----- Dataset extract -----
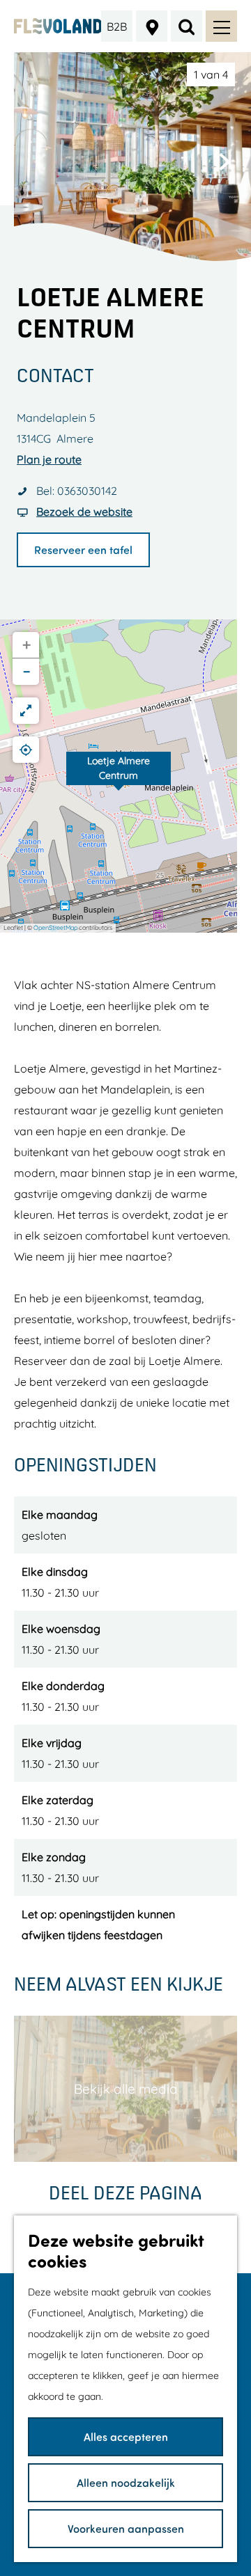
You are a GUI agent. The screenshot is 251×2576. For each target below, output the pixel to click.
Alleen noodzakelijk (126, 2482)
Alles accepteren (126, 2436)
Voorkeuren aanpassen (126, 2528)
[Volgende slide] (224, 161)
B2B (117, 26)
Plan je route (49, 459)
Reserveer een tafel (83, 549)
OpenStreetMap (55, 927)
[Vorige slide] (40, 161)
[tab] (211, 74)
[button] (118, 776)
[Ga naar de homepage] (58, 26)
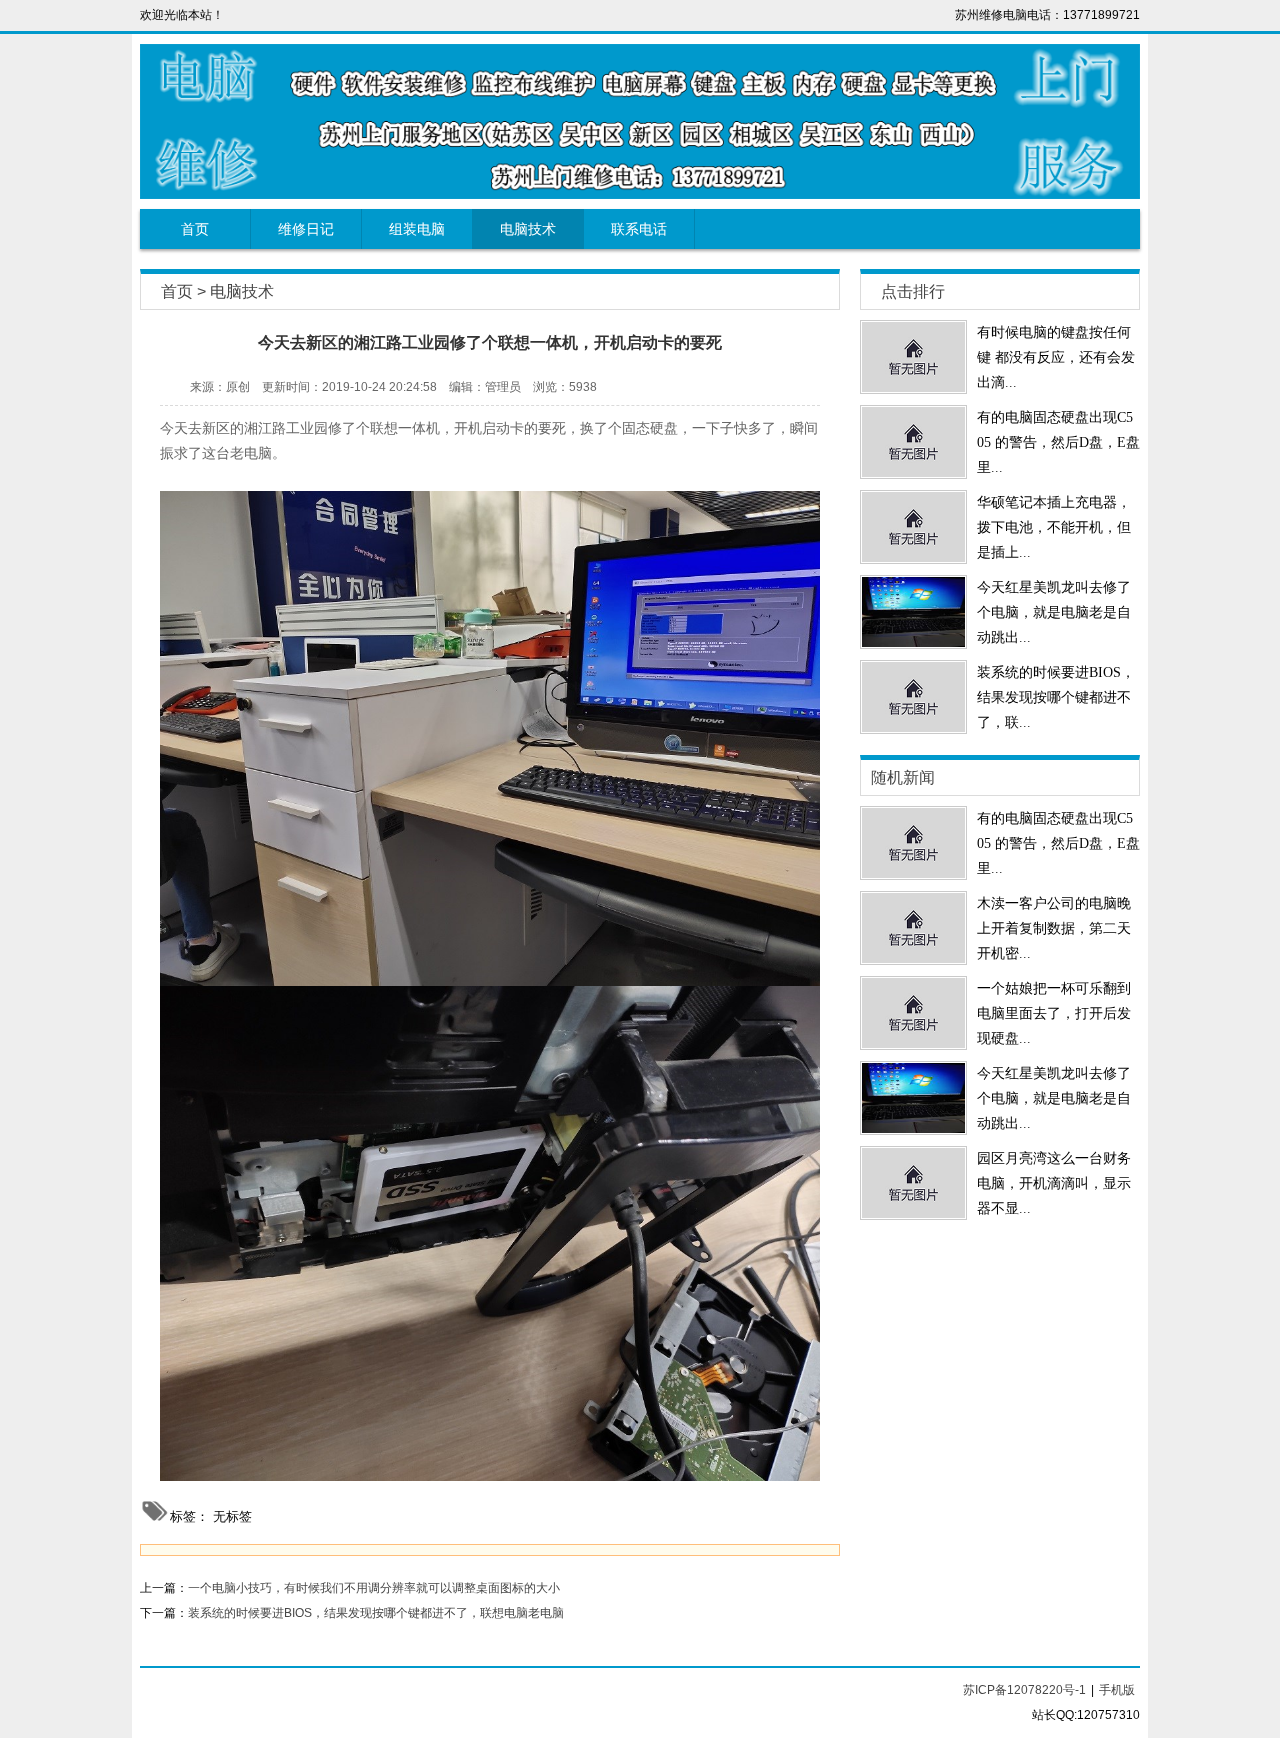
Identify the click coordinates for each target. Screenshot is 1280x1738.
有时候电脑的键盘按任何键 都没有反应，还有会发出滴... (1056, 357)
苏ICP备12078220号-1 (1024, 1690)
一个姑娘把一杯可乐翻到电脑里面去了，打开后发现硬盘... (1054, 1013)
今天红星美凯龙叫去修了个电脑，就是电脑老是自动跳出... (1054, 612)
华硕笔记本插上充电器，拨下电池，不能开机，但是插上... (1054, 527)
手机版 (1117, 1690)
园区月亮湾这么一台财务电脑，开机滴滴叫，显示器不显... (1054, 1183)
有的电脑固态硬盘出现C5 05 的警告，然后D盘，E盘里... (1058, 442)
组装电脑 (417, 229)
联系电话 (639, 229)
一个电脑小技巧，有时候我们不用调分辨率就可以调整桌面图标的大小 (374, 1588)
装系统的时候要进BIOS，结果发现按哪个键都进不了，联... (1056, 697)
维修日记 (306, 229)
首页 (195, 229)
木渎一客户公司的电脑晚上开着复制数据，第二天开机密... (1054, 928)
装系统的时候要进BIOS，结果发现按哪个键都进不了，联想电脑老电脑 (376, 1613)
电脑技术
-----
_Task to carry out_
In the listing above, find the line with "[Vorige slide] (40, 161)" and the line with "手机版 (1117, 1690)". Set down both and every line between them, minus the pictures.

_Your response_
[Vorige slide] (40, 161)
[tab] (211, 74)
[button] (118, 776)
[Ga naar de homepage] (58, 26)
Identify the click coordinates for each target. Screenshot is 1280x1738.
有时候电脑的键盘按任何键 都没有反应，还有会发出滴... (1056, 357)
苏ICP备12078220号-1 (1024, 1690)
一个姑娘把一杯可乐翻到电脑里面去了，打开后发现硬盘... (1054, 1013)
今天红星美凯龙叫去修了个电脑，就是电脑老是自动跳出... (1054, 612)
华硕笔记本插上充电器，拨下电池，不能开机，但是插上... (1054, 527)
手机版 (1117, 1690)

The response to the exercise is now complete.